### THE TASK
The answer must consist of every line in the data below that holds the word "agent".

(Records from a data collection)
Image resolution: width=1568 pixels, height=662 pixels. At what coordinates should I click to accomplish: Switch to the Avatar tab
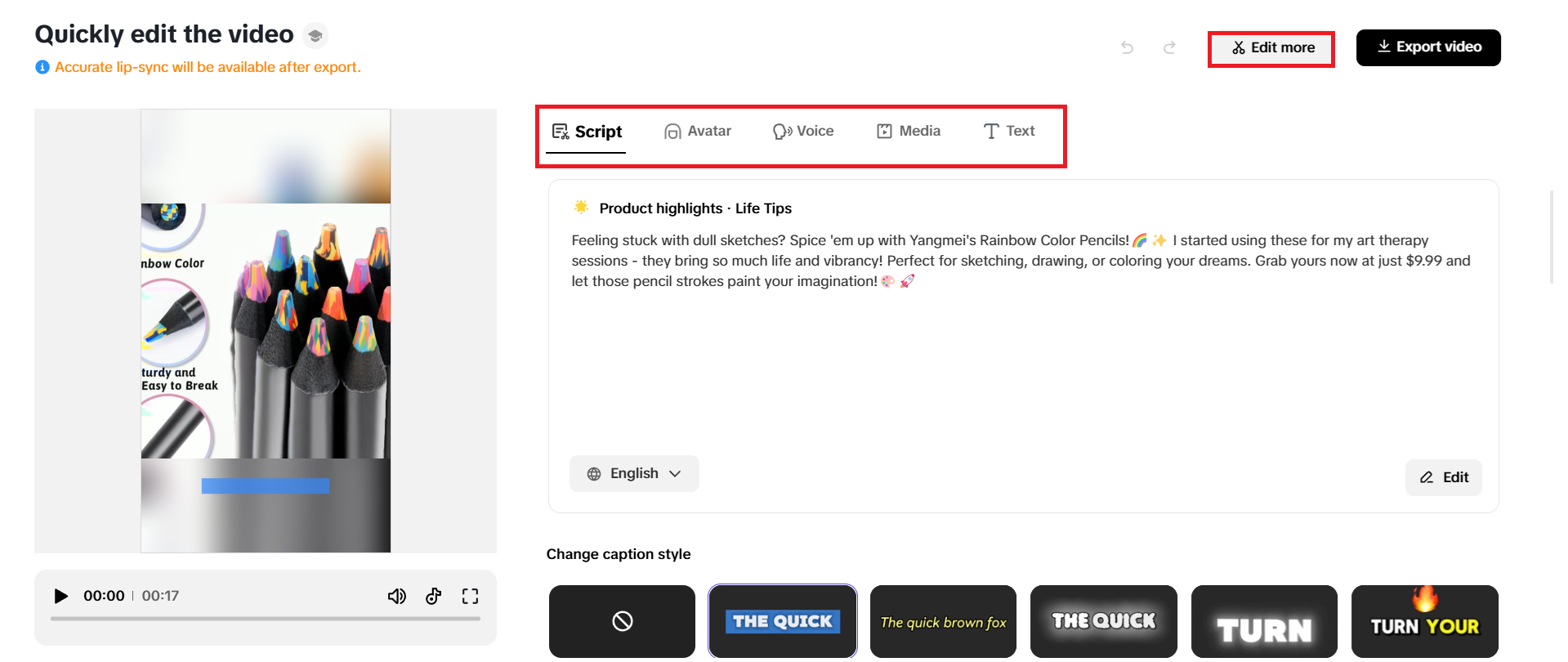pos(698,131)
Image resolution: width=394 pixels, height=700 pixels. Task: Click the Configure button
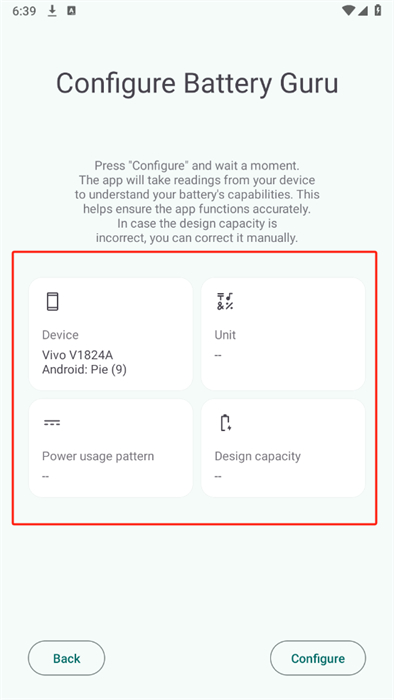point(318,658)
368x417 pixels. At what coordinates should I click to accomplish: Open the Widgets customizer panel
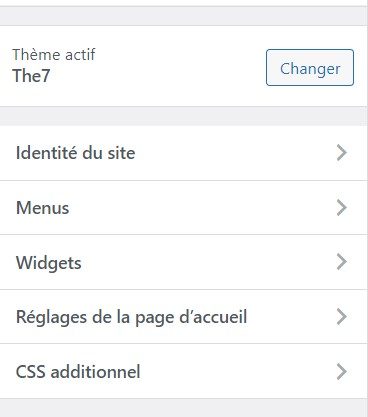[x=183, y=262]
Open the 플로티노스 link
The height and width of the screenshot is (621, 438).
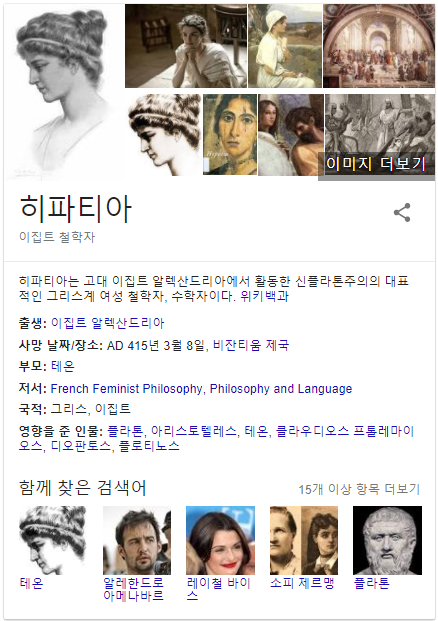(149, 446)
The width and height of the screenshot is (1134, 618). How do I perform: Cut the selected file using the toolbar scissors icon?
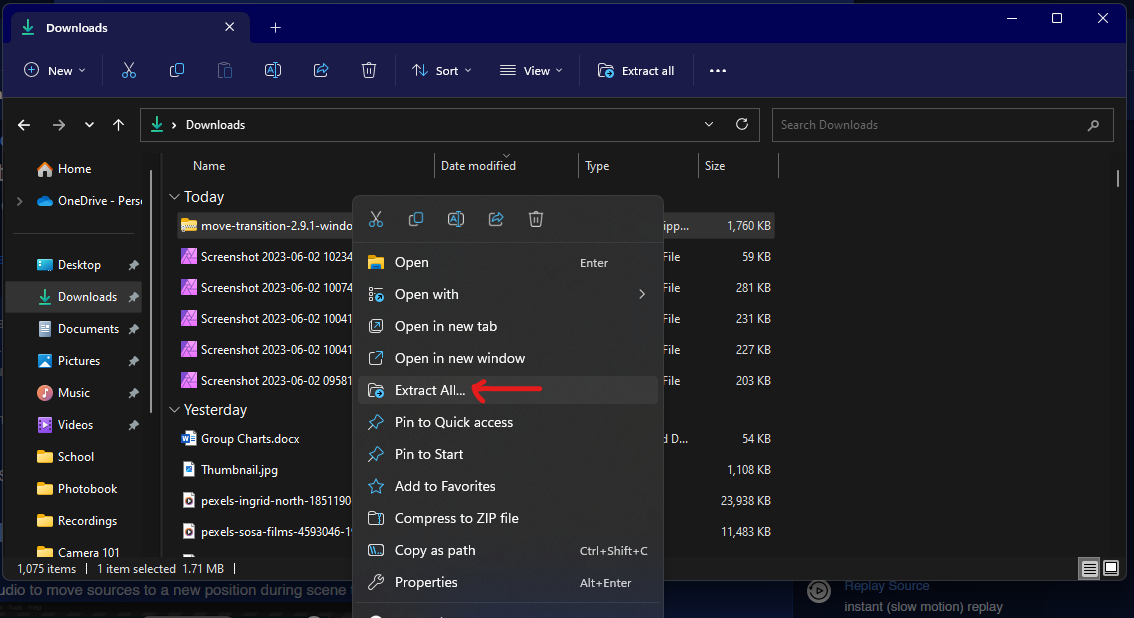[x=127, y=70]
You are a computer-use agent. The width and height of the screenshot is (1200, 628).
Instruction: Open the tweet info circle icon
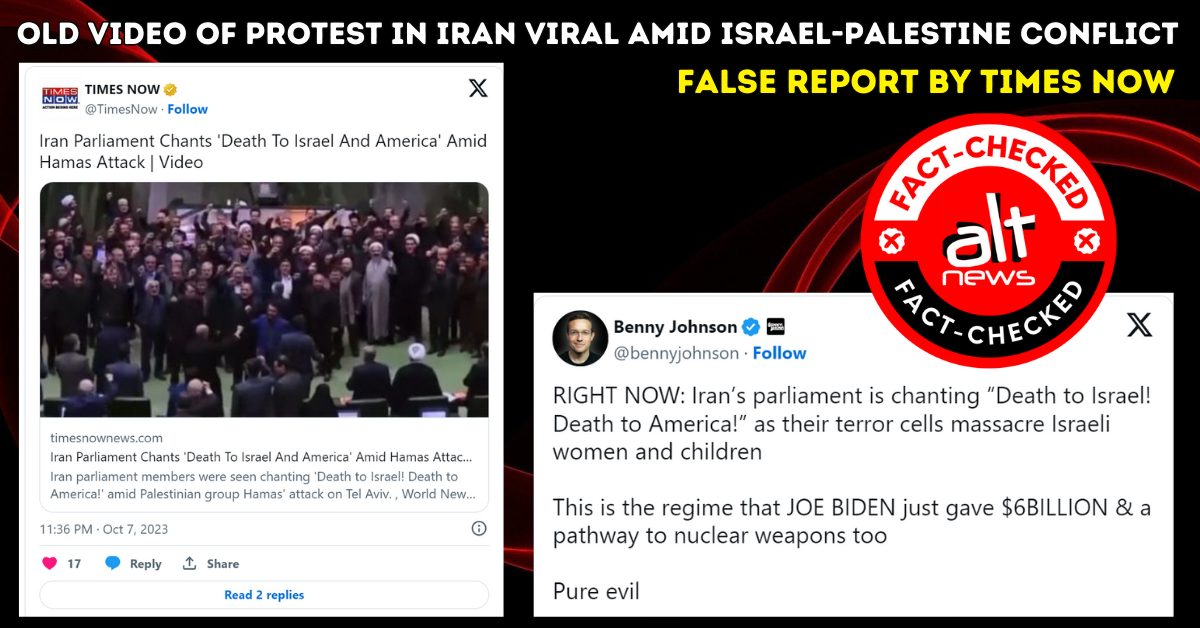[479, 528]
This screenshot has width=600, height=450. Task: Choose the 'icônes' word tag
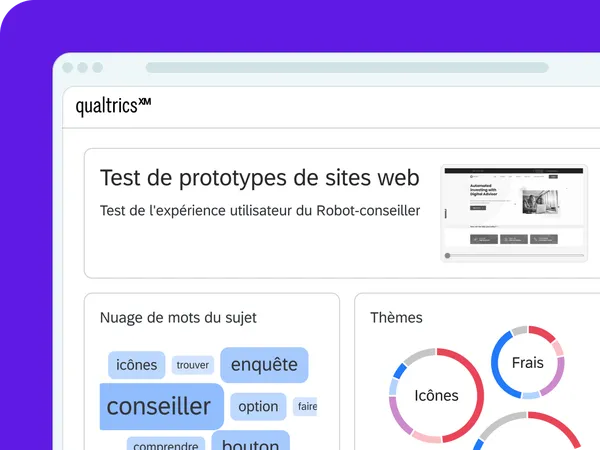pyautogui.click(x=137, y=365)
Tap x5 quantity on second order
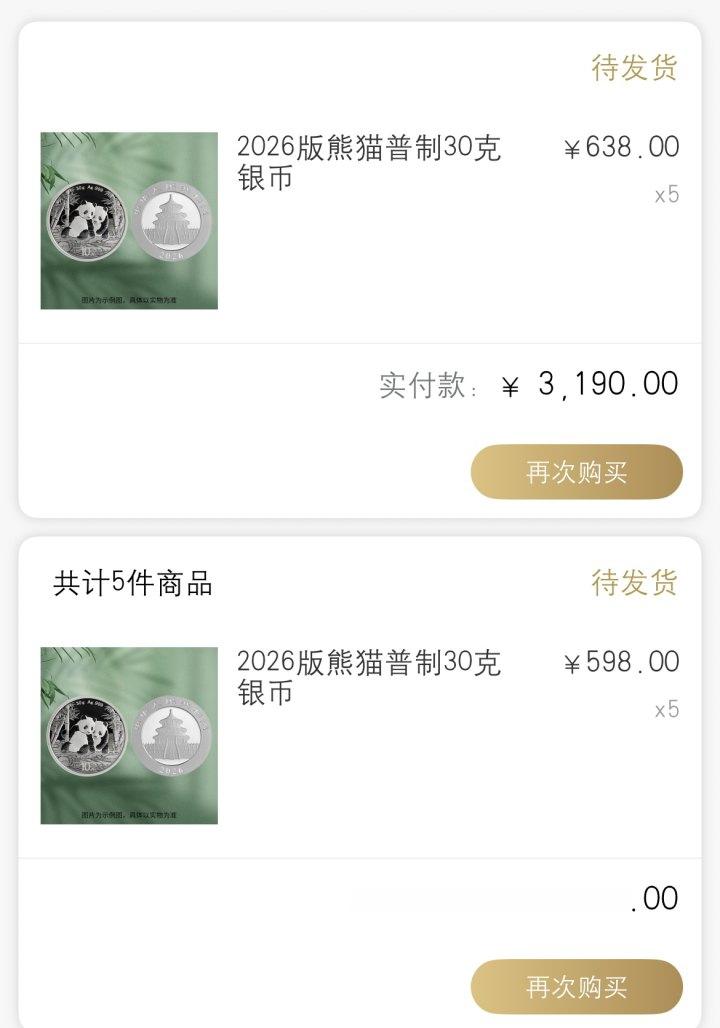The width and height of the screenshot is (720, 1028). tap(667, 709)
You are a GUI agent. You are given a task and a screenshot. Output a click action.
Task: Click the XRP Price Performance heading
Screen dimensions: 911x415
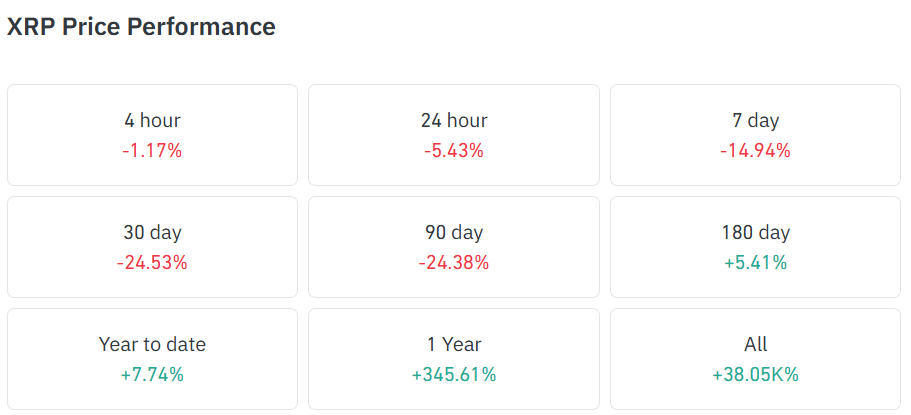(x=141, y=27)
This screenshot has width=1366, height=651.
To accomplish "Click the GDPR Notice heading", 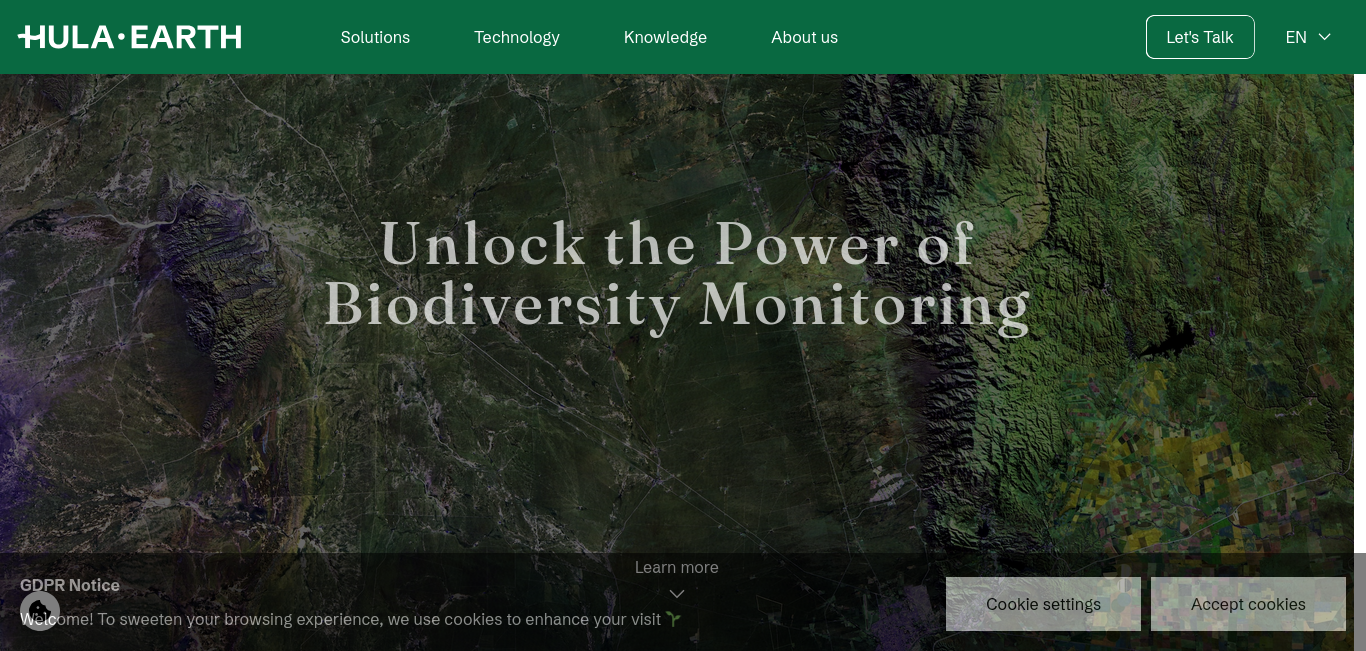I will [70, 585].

### EXERCISE ANSWER
You are a computer-use agent. The width and height of the screenshot is (1200, 628).
You are a GUI agent. You are given a task and a screenshot. Output a click action.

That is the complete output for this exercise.